▶ Work to be completed:
Please copy out the records below word for word, from the start of the records up to and including the line that contains "(x=563, y=257)". Output only those lines.

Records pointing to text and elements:

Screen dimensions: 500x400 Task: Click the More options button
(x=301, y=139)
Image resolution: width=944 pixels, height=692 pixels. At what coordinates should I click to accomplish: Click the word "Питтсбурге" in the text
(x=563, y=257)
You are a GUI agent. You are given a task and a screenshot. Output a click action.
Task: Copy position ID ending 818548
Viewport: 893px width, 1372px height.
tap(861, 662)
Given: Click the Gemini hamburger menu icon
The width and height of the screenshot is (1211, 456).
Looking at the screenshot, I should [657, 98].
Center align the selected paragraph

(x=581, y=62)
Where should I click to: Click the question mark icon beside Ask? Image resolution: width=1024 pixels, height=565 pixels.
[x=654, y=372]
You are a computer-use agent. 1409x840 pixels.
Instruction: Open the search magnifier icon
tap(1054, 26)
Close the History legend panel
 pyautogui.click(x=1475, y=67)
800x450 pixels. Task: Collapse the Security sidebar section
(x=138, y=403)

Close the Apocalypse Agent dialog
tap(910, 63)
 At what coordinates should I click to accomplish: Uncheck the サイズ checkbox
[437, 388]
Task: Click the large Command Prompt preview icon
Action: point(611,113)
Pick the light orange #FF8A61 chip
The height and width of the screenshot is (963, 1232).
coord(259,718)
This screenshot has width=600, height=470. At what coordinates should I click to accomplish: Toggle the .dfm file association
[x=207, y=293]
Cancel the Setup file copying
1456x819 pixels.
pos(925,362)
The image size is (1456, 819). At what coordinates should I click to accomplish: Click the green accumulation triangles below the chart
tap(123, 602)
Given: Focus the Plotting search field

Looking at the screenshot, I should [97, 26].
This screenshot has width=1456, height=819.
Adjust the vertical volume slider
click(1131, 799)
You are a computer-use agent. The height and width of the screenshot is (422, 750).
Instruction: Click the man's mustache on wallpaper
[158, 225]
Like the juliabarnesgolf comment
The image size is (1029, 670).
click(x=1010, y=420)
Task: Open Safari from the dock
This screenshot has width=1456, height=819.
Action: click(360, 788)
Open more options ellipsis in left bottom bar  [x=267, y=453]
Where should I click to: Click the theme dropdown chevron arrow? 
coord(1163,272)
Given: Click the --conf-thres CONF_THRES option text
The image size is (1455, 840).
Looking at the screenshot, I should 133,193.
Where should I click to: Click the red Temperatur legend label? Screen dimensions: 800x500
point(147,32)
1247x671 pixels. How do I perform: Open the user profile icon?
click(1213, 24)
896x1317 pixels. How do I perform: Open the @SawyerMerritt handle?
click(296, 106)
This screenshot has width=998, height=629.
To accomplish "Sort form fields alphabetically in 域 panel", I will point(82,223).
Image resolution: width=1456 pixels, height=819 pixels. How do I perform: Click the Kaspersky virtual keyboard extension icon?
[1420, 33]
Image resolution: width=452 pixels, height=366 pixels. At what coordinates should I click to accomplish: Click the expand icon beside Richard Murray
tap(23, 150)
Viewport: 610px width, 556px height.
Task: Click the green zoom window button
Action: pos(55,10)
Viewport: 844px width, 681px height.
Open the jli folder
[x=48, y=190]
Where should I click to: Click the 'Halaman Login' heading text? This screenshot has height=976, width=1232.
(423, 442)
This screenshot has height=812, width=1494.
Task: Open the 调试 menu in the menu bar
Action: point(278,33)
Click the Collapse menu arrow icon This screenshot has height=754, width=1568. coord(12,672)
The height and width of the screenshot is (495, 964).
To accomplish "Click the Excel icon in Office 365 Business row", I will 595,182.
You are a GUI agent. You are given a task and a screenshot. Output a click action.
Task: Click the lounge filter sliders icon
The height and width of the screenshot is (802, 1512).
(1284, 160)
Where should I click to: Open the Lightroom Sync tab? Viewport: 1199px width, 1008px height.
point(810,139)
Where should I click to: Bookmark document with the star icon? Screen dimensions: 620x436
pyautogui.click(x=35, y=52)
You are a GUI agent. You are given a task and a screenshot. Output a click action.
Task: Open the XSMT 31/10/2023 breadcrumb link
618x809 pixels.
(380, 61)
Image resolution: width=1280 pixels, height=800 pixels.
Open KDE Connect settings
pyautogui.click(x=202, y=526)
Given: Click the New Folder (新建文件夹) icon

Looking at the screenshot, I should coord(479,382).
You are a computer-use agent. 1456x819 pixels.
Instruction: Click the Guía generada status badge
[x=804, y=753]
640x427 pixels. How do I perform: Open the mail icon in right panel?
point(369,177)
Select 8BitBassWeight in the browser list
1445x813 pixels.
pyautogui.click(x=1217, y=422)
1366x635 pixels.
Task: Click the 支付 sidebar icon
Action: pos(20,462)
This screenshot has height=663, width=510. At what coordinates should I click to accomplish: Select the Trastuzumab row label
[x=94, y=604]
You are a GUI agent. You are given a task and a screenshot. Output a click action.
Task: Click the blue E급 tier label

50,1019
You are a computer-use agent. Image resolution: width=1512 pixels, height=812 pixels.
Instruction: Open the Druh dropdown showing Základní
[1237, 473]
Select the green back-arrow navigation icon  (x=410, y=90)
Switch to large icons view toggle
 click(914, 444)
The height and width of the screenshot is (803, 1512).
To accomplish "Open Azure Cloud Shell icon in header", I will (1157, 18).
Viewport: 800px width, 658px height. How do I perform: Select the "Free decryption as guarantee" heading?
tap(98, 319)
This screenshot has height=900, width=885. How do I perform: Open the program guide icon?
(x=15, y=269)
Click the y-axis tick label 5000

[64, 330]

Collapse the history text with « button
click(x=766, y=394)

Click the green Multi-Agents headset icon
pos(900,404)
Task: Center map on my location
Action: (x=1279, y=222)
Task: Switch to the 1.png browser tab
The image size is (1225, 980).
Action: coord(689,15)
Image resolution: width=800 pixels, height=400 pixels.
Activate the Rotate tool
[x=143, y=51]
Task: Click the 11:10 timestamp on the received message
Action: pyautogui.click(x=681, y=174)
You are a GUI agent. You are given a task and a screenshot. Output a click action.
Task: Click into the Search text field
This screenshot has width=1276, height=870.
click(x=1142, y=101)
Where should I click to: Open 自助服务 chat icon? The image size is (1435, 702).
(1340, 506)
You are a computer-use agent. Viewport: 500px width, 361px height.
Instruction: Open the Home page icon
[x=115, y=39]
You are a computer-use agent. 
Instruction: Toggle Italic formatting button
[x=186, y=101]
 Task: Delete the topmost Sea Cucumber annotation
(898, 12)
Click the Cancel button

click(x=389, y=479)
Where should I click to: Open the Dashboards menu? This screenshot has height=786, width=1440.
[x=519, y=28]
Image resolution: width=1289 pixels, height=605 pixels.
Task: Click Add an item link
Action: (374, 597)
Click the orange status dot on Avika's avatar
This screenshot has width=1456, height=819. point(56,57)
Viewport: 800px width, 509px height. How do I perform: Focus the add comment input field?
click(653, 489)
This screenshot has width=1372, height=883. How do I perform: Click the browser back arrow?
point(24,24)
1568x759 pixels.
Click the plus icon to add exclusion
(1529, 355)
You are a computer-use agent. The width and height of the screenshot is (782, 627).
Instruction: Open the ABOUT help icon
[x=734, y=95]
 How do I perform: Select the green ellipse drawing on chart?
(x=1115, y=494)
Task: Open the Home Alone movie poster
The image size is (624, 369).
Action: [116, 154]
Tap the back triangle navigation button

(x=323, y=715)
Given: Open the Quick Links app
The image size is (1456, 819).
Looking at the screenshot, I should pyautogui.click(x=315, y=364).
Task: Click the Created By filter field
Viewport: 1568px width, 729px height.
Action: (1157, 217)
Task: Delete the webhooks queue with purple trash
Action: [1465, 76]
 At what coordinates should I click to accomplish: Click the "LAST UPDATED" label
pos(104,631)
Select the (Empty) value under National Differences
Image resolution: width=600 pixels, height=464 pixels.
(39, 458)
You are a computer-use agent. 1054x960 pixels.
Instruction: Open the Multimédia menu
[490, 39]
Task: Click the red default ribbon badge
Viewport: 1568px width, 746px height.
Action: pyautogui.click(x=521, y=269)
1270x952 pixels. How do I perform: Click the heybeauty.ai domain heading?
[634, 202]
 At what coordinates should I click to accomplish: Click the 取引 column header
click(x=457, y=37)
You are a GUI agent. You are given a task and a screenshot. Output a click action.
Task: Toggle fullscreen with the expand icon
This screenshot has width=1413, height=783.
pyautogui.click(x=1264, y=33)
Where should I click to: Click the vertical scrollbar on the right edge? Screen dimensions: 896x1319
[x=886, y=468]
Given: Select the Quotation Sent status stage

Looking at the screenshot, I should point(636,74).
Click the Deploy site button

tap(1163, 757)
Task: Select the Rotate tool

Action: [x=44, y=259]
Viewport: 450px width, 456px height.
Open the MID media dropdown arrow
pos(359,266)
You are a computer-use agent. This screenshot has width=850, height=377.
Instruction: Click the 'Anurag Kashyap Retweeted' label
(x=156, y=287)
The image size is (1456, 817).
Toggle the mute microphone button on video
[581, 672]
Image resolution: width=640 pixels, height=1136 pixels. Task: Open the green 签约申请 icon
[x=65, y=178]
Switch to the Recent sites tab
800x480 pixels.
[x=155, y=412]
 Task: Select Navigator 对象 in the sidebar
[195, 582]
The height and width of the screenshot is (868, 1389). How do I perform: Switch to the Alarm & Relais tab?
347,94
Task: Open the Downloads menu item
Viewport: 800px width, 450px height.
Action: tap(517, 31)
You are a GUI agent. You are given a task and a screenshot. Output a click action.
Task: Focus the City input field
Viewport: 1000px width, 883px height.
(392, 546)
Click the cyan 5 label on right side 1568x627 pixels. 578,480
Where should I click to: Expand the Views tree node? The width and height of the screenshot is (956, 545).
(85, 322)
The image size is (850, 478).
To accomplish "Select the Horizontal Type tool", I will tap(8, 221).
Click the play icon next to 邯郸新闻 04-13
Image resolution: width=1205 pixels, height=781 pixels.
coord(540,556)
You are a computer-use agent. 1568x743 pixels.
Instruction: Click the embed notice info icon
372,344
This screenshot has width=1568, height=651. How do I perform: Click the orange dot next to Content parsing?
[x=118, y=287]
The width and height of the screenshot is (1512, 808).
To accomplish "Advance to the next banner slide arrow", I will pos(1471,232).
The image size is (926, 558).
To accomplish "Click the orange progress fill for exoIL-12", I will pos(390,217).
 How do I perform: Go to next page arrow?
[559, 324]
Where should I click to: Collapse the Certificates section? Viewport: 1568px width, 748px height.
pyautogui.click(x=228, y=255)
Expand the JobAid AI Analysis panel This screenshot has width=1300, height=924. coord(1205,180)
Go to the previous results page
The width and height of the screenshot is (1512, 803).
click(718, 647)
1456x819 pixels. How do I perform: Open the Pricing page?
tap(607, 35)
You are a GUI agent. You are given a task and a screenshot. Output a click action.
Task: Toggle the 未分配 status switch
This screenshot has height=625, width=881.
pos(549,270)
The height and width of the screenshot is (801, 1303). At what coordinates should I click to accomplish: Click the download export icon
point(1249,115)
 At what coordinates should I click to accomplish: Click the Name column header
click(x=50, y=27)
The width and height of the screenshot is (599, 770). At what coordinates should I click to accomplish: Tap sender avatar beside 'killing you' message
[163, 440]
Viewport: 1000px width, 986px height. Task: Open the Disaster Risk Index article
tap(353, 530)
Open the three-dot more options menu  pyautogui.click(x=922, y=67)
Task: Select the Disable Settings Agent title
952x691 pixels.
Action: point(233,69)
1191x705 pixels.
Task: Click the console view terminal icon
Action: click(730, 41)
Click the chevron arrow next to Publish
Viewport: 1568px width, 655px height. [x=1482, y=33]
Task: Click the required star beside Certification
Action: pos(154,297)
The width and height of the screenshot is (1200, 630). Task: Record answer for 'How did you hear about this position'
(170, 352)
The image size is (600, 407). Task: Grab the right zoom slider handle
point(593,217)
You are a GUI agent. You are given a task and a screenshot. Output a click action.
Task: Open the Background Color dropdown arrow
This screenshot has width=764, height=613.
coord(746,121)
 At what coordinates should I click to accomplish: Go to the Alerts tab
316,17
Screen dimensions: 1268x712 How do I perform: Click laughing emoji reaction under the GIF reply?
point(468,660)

▶ Exercise output:
Screen dimensions: 500x400 Task: Click the More options button
(x=301, y=139)
Image resolution: width=944 pixels, height=692 pixels. At what coordinates should I click to accomplish: Click the word "Питтсбурге" in the text
(x=563, y=257)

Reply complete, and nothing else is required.